Nun stellt sich mir die Frage, ist die Gesamtlänge aller Leitungen ausschlaggebend oder die Leitung zum weitest entfernten Motor, oder irgendwas dazwischen?

Sollte der Aufbau unklar sein, mache ich noch eine Skizze.


Gruß

Dotzi

edit: Skizze eingefügt, Anleitung für 6SE6400-3TD03-2CD0 eingefügt


----------



## klausbre (5 September 2010)

*PWM-Taktfrequenz*

Hallo,

der LC-Filter von Siemens ist mir zwar nicht wirklich
ein Begriff, aber abgangsseitige Filter werden i.d.R. 
auf eine Leitungslänge ausgelegt.

Vielleicht einen Versuch wert: reduziere doch einmal
die PWM-Taktfrequenz des FUs. Auf diese Art hat ein
Kunde von mir vor ein paar Wochen rund 30°C (!) an
einem Danfoss-Sinusfilter einsparen können.


----------



## Dotzi (5 September 2010)

Vielen Dank für die Information.

Die PWM Frequenz werde ich überprüfen, sobald ich an der Anlage bin.
Von Siemens vorgesehen sind 4kHz. Was am Umrichter eingestellt ist, kann ich Moment nicht sagen.

Gruß


----------



## offliner (9 September 2010)

Der Betrieb ist NUR mit 4kHz zulässig (siehe Betriebsanleitung) ! Angaben zur maximalen Leitungslänge kann man bei Gruppenantrieben nicht pauschal machen. Hier kommt es darauf an, welche Leitungen verwendet werden. Normalerweise geht hier deutlich mehr als bei einem Einzelantrieb, da die Leitungen der Unterverteilung einen geringeren Querschnitt als bei einem Einzelantrieb und damit auch geringere Kapazitätsbeläge haben.
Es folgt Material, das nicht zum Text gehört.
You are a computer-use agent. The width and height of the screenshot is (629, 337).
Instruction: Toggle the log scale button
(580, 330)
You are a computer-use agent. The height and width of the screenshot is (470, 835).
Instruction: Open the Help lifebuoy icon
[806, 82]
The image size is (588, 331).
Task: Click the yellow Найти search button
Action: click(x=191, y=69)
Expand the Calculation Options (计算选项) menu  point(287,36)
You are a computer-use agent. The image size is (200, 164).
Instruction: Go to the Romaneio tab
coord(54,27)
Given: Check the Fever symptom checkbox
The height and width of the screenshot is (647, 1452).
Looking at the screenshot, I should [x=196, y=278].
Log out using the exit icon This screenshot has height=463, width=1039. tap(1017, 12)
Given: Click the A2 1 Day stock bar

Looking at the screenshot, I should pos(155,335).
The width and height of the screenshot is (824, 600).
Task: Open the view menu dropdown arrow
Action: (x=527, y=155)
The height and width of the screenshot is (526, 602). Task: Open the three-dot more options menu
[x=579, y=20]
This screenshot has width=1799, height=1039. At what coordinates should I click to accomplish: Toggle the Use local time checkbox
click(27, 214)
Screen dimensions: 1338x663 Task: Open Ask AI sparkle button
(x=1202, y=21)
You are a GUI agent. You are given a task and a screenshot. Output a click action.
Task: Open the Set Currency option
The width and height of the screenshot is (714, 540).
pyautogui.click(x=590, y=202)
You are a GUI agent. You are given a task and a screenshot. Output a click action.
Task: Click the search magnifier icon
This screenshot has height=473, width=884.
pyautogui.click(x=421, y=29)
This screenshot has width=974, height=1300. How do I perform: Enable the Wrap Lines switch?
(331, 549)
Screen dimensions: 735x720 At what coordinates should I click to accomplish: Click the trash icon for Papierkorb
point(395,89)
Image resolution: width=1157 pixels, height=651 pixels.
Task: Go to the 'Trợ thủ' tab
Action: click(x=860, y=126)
Ungünstig sind allerdings unterschiedliche Leitungslängen zu den Motoren, da dadurch unsymmetrische Verhältnisse entstehen.


----------



## Dotzi (9 September 2010)

Habe mir nun die Sache vor Ort ansehen können.

Es gab 3 Probleme.
Parameter 290 am Micromaster hatte den Wert 2. Ist nun 0.
Links und rechts der Filter war nicht der vorgeschriebene Freiraum von 100mm.
Eingangsdrosseln und LC-Filter waren unter den FU geschraubt. Ist so bei Bauform C nicht erlaubt.

Es steht nun eine Umsetzung der Filter und des Antriebs an.

Vielen Dank für die Unterstützung.


----------